4 Ekim 2010 Pazartesi

TARKOVSKİ'DEN...

"Her halukârda insanın bu dünyaya manen yükselmek amacıyla geldiğini, kötülük dediğimiz şeyi yenmek, kaynağı egotizmde yatan kötülüğü yenmek için geldiğini anlaması lazım. Egotizm, insanın kendi kendisini sevmesinin, sevgi kavramına dair hatalı bir kavrayışı olmasının bir semptomudur. Her şeyin deforme olmasının kaynağı budur.
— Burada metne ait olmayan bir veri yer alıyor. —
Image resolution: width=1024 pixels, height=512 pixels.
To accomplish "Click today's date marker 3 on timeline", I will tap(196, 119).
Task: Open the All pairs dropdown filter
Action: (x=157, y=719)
Bilimimizin budalalığı, hataları ve yıkıcı sonuçları, kadınların doğru zamanlarda iktidarı almamalarının değil, insanın manen yüksek seviyeye çıkamamış olmasının sonucudur. İnsanlık manevi değerler doğrultusunda ilerleseydi, bir enerji kaynağı değil manevi bir kaynak arayışına girseydi, o zaman bu konuştuğumuz hiçbir şey gündemimizde olmayacaktı. O zaman insan manevi bir sürecin denetiminde uyum içinde gelişecekti. Manevi sürecin entelektüel süreç gibi böyle bir tek taraflılık yaratabileceğini sanmıyorum. Maneviyat, uyum kavramını içerir zaten. Ne kadar haklı olursanız olsun, başka her şey ikincil önemdedir."